### Work to be completed
Transcribe the records below in their entirety, and leave out each image.

### Provided records
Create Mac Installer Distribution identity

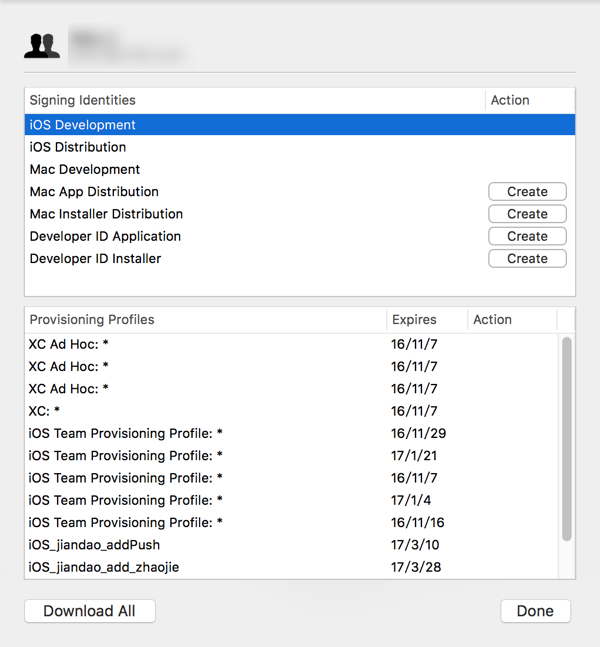(x=527, y=214)
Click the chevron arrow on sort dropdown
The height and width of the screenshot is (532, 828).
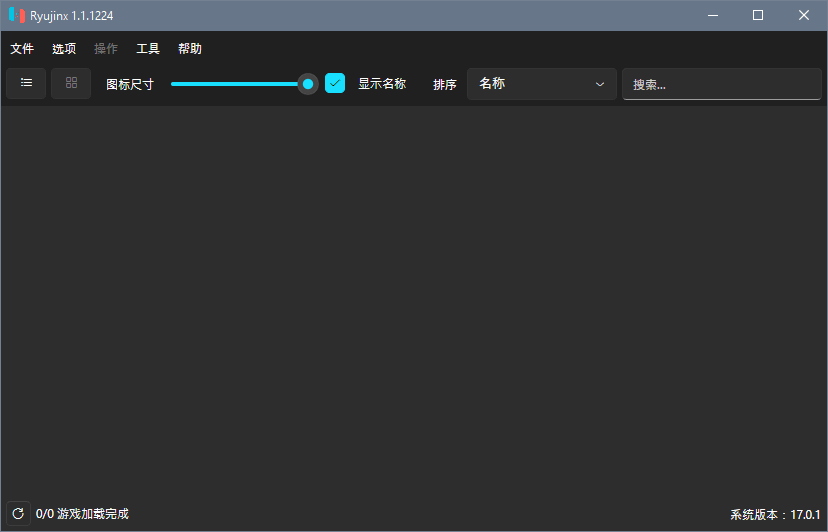point(600,85)
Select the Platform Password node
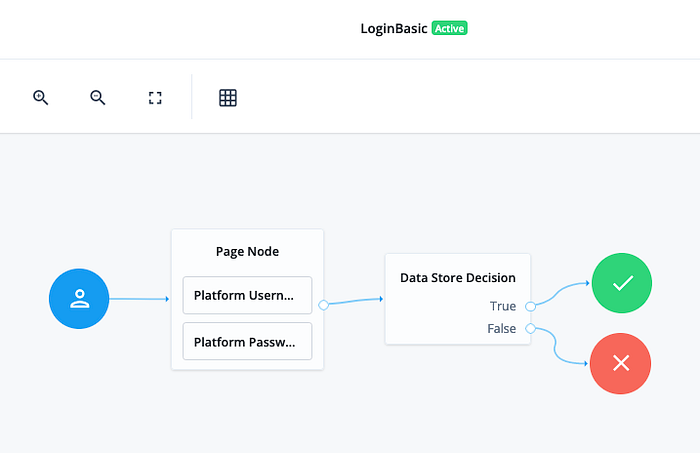 pos(247,341)
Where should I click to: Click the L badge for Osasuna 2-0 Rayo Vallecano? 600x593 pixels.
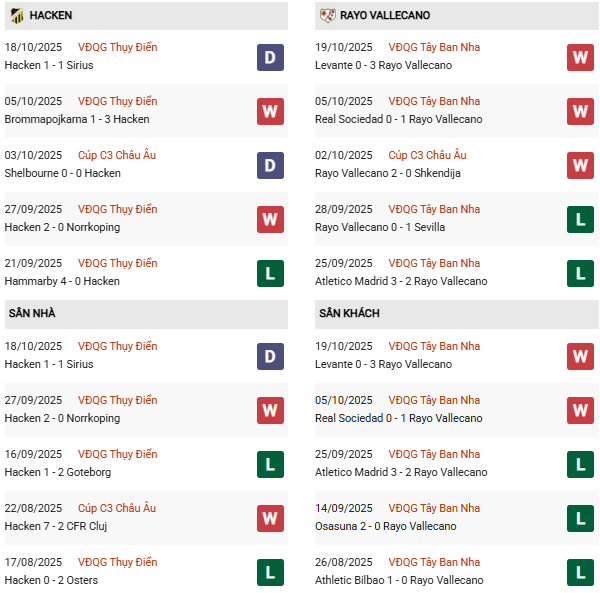pyautogui.click(x=580, y=517)
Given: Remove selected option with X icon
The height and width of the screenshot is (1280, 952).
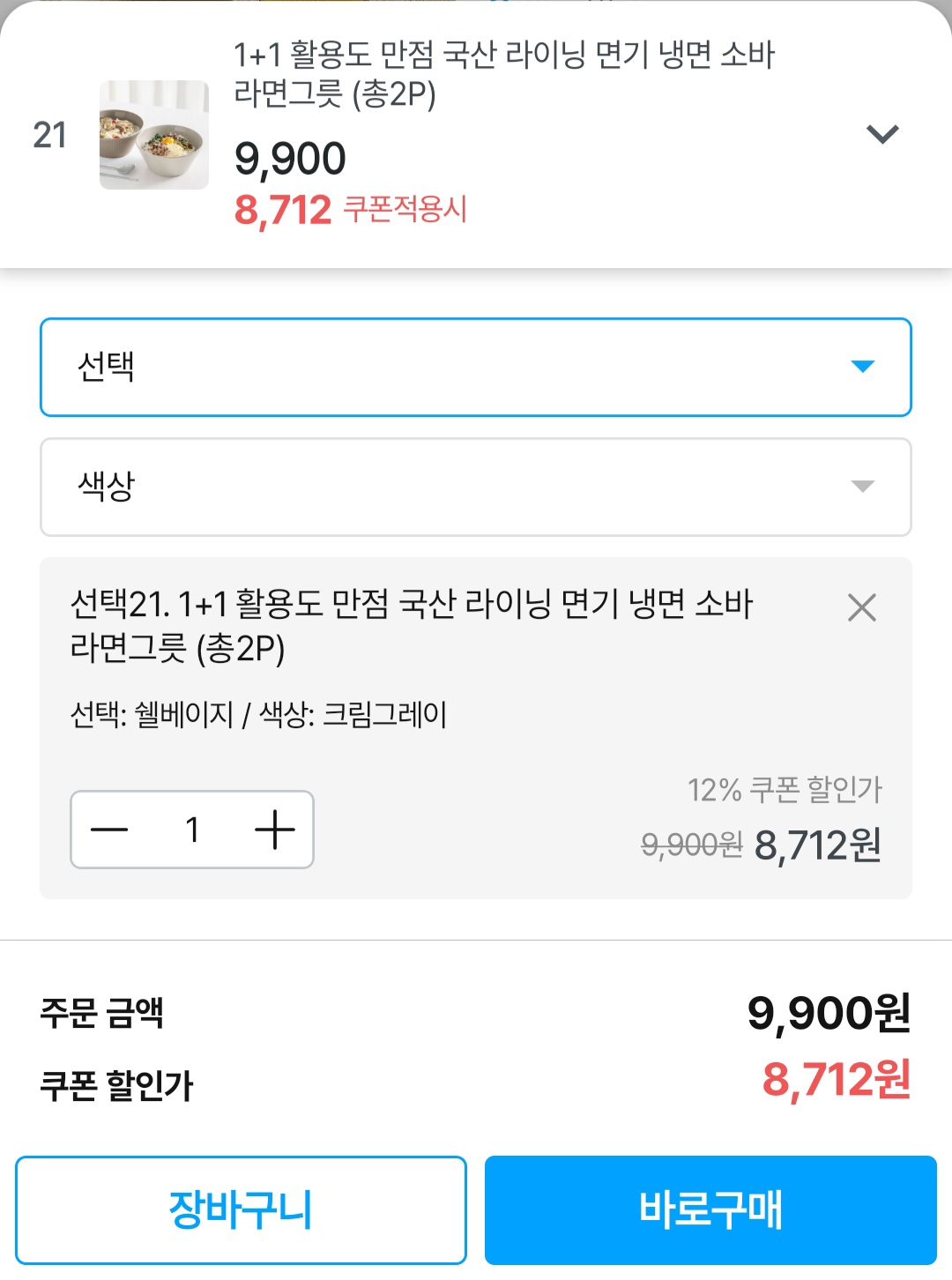Looking at the screenshot, I should coord(861,607).
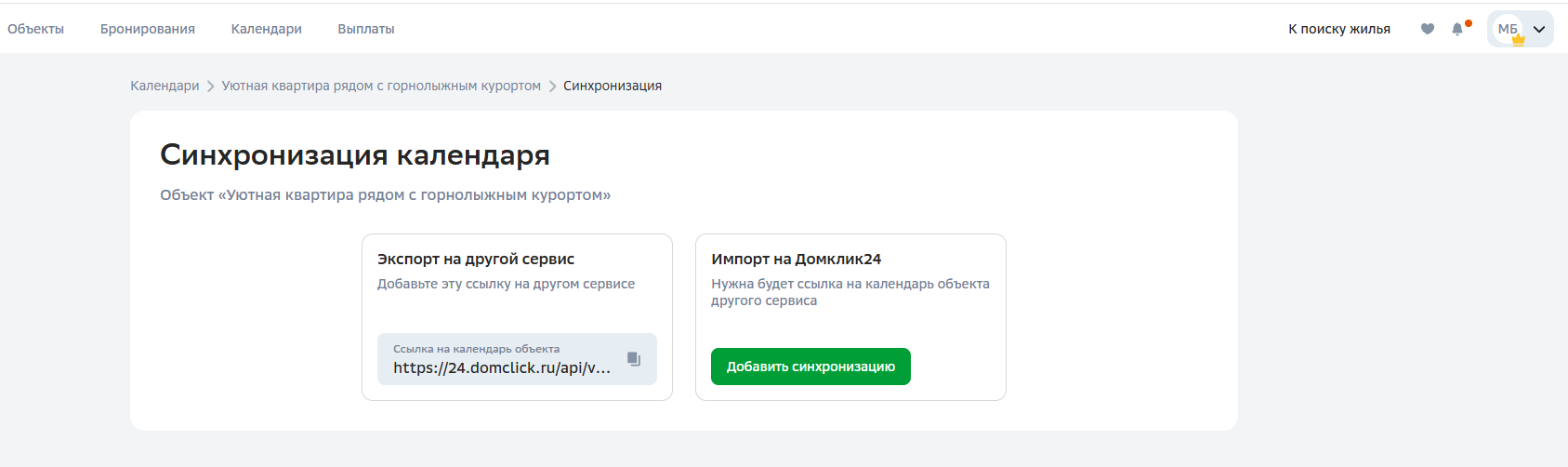Open the Уютная квартира breadcrumb link
This screenshot has height=467, width=1568.
pyautogui.click(x=381, y=86)
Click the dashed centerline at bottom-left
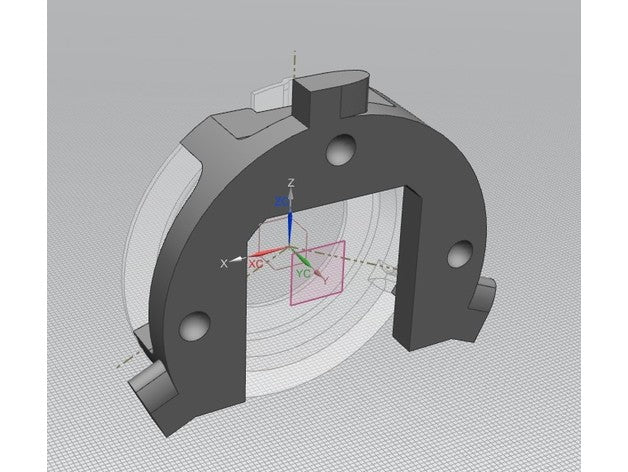This screenshot has width=628, height=472. pos(129,359)
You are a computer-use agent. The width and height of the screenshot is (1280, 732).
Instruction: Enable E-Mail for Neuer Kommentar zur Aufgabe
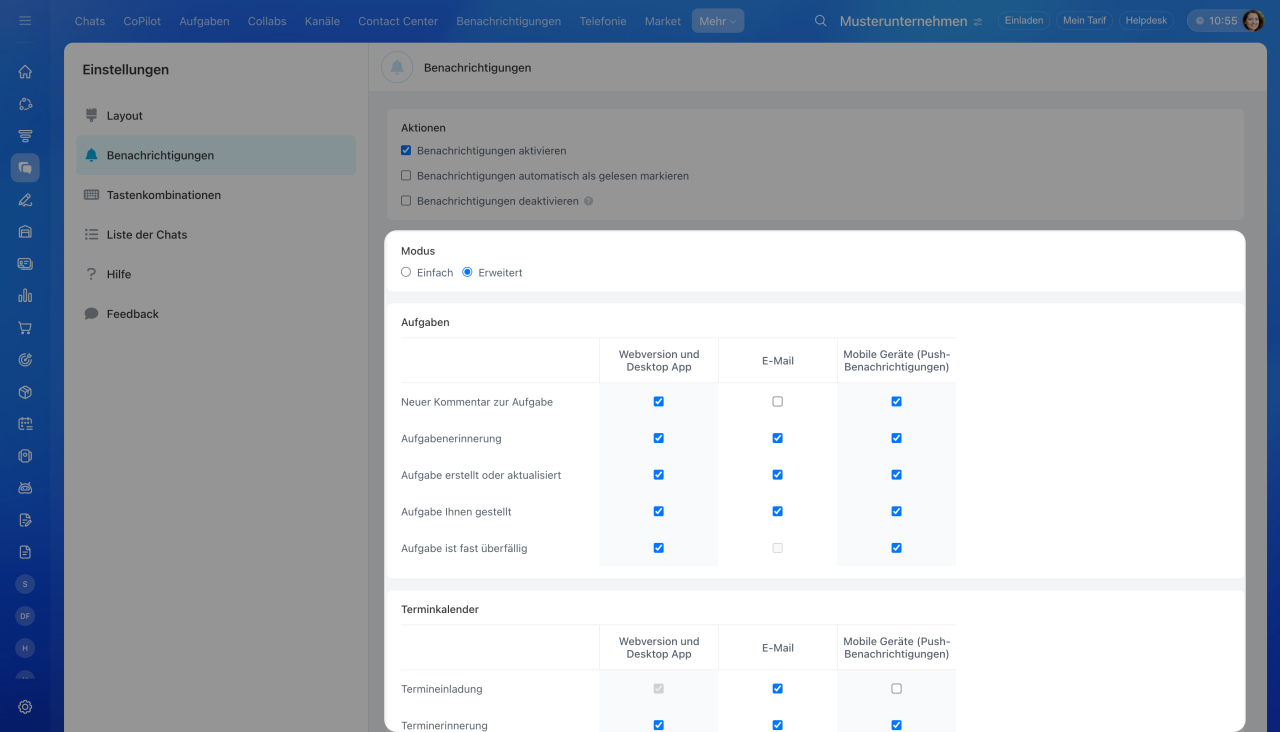point(777,402)
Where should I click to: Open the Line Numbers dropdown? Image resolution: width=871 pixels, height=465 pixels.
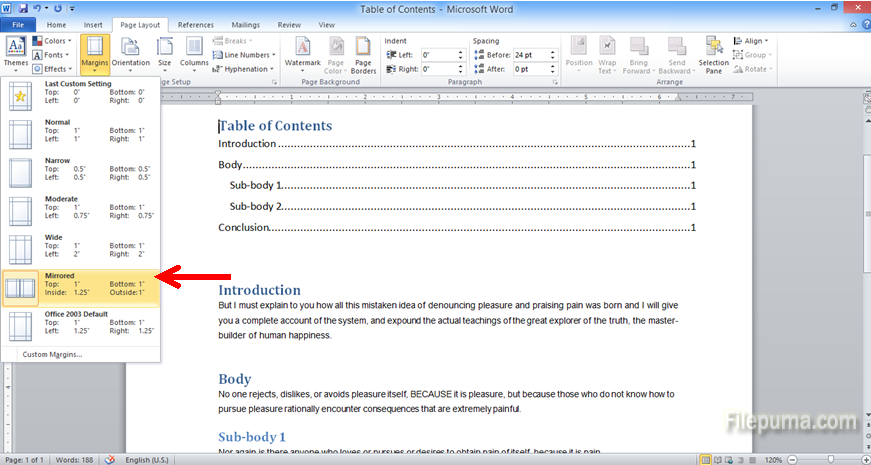click(x=245, y=55)
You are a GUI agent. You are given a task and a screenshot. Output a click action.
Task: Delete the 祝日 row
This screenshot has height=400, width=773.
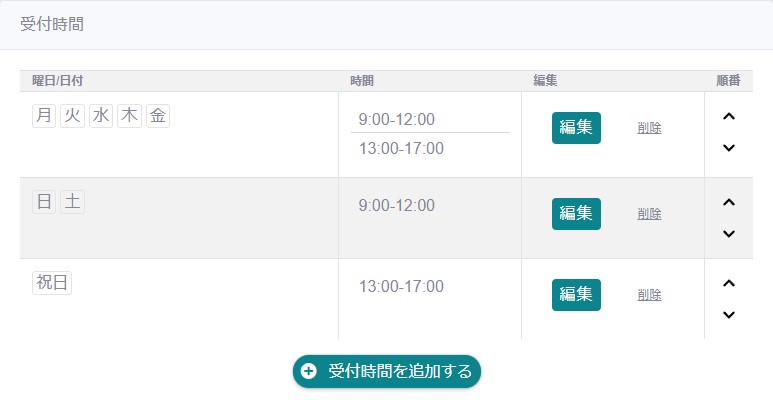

### Solution for this problem
Create Mac Installer Distribution identity

(x=527, y=214)
Click the chevron arrow on sort dropdown
The height and width of the screenshot is (532, 828).
point(600,85)
Select the Platform Password node
 pos(247,341)
Where should I click to: Click the L badge for Osasuna 2-0 Rayo Vallecano? 600x593 pixels.
pyautogui.click(x=580, y=517)
Given: Remove selected option with X icon
The height and width of the screenshot is (1280, 952).
Looking at the screenshot, I should coord(861,607).
Open the Уютная квартира breadcrumb link
This screenshot has height=467, width=1568.
pyautogui.click(x=381, y=86)
Click the dashed centerline at bottom-left
This screenshot has width=628, height=472. pos(129,359)
You are a computer-use agent. The width and height of the screenshot is (1280, 732).
Instruction: Enable E-Mail for Neuer Kommentar zur Aufgabe
point(777,402)
Where should I click to: Open the Line Numbers dropdown? Image resolution: width=871 pixels, height=465 pixels.
click(x=245, y=55)
You are a GUI agent. You are given a task and a screenshot. Output a click action.
Task: Delete the 祝日 row
This screenshot has height=400, width=773.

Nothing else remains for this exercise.